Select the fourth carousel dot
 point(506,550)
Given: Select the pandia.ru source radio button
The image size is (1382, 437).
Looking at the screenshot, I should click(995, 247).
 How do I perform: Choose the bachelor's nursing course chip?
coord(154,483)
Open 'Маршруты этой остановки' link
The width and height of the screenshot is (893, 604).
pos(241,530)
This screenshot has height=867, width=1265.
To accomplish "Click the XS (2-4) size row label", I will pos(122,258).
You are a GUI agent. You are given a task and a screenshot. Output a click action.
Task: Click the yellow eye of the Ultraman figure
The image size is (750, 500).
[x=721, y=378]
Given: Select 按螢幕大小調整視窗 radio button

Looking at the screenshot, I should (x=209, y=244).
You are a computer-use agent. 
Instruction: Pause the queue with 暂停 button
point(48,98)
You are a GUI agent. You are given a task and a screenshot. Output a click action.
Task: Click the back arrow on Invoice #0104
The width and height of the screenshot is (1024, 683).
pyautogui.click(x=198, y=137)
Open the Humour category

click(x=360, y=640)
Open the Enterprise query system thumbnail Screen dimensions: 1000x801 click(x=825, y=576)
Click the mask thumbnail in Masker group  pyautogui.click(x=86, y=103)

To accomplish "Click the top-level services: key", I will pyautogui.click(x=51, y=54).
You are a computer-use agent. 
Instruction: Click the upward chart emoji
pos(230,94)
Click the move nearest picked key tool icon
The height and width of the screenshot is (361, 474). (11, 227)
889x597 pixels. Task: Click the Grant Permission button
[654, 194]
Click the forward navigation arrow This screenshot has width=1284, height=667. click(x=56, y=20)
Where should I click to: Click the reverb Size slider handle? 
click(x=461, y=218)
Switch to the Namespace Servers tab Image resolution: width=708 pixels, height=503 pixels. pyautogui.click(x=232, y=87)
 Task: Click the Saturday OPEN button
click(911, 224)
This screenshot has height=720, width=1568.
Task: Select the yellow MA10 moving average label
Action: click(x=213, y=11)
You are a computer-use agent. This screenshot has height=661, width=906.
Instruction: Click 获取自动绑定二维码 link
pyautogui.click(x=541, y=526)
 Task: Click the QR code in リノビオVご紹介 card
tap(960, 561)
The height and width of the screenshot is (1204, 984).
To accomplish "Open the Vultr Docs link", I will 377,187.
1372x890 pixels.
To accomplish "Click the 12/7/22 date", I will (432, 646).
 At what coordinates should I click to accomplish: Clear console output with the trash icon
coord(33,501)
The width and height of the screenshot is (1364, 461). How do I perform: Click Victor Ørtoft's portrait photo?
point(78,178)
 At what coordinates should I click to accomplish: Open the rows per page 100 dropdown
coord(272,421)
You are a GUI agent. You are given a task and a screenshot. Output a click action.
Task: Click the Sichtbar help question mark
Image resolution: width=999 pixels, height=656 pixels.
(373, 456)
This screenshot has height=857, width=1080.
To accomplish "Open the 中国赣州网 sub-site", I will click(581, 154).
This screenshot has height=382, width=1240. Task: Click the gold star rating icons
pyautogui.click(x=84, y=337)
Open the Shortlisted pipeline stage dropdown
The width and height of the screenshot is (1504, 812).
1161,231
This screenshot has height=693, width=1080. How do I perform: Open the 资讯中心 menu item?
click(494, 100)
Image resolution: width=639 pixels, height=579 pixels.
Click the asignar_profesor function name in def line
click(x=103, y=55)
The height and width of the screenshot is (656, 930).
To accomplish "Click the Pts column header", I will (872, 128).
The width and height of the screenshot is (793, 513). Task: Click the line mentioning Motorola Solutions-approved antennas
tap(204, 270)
++++
* **Assignment**:
Each line that contains "will" is to be copied from the listing above.

* **Answer below**:
To accomplish "Click the XS (2-4) size row label", I will pos(122,258).
To accomplish "Click the top-level services: key", I will pyautogui.click(x=51, y=54).
To accomplish "Open the Vultr Docs link", I will 377,187.
To accomplish "Click the 12/7/22 date", I will (432, 646).
To accomplish "Open the 中国赣州网 sub-site", I will click(581, 154).
To accomplish "Click the Pts column header", I will (872, 128).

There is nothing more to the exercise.